====== Information supplied

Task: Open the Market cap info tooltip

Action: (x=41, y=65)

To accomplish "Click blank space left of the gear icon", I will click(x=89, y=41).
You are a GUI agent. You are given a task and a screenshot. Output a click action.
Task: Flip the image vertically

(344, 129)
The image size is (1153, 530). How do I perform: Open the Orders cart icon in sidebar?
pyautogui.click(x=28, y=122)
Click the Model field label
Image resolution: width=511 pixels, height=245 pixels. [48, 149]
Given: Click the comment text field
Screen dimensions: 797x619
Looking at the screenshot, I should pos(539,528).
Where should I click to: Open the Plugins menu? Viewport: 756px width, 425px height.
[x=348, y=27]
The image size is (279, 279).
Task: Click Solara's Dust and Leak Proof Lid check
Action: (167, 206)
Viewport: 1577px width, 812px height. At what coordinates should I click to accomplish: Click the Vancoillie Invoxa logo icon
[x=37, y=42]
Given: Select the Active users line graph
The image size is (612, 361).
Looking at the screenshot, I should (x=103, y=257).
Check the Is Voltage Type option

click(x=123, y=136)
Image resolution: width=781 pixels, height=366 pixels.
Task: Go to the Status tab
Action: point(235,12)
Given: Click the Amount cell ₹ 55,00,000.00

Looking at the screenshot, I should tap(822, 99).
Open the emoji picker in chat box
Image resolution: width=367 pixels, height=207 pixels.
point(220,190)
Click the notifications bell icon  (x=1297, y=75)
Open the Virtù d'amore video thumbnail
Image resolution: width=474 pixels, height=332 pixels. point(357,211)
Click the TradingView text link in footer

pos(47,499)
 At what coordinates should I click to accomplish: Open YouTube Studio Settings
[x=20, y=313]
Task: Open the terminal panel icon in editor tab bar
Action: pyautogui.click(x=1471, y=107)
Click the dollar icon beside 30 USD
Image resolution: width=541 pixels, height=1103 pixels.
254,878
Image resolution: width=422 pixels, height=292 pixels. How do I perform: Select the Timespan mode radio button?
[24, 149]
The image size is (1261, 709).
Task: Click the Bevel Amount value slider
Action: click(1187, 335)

============

» Work to complete
Convert every line of the data above into a JSON list of strings, with one string per line and the blank lines left out.

» Output of the task
[
  "Task: Open the Market cap info tooltip",
  "Action: (x=41, y=65)",
  "To accomplish \"Click blank space left of the gear icon\", I will click(x=89, y=41).",
  "You are a GUI agent. You are given a task and a screenshot. Output a click action.",
  "Task: Flip the image vertically",
  "(344, 129)",
  "The image size is (1153, 530). How do I perform: Open the Orders cart icon in sidebar?",
  "pyautogui.click(x=28, y=122)",
  "Click the Model field label",
  "Image resolution: width=511 pixels, height=245 pixels. [48, 149]",
  "Given: Click the comment text field",
  "Screen dimensions: 797x619",
  "Looking at the screenshot, I should pos(539,528).",
  "Where should I click to: Open the Plugins menu? Viewport: 756px width, 425px height.",
  "[x=348, y=27]",
  "The image size is (279, 279).",
  "Task: Click Solara's Dust and Leak Proof Lid check",
  "Action: (167, 206)",
  "Viewport: 1577px width, 812px height. At what coordinates should I click to accomplish: Click the Vancoillie Invoxa logo icon",
  "[x=37, y=42]",
  "Given: Select the Active users line graph",
  "The image size is (612, 361).",
  "Looking at the screenshot, I should (x=103, y=257).",
  "Check the Is Voltage Type option",
  "click(x=123, y=136)",
  "Image resolution: width=781 pixels, height=366 pixels.",
  "Task: Go to the Status tab",
  "Action: point(235,12)",
  "Given: Click the Amount cell ₹ 55,00,000.00",
  "Looking at the screenshot, I should tap(822, 99).",
  "Open the emoji picker in chat box",
  "Image resolution: width=367 pixels, height=207 pixels.",
  "point(220,190)",
  "Click the notifications bell icon  (x=1297, y=75)",
  "Open the Virtù d'amore video thumbnail",
  "Image resolution: width=474 pixels, height=332 pixels. point(357,211)",
  "Click the TradingView text link in footer",
  "pos(47,499)",
  " At what coordinates should I click to accomplish: Open YouTube Studio Settings",
  "[x=20, y=313]",
  "Task: Open the terminal panel icon in editor tab bar",
  "Action: pyautogui.click(x=1471, y=107)",
  "Click the dollar icon beside 30 USD",
  "Image resolution: width=541 pixels, height=1103 pixels.",
  "254,878",
  "Image resolution: width=422 pixels, height=292 pixels. How do I perform: Select the Timespan mode radio button?",
  "[24, 149]",
  "The image size is (1261, 709).",
  "Task: Click the Bevel Amount value slider",
  "Action: click(1187, 335)"
]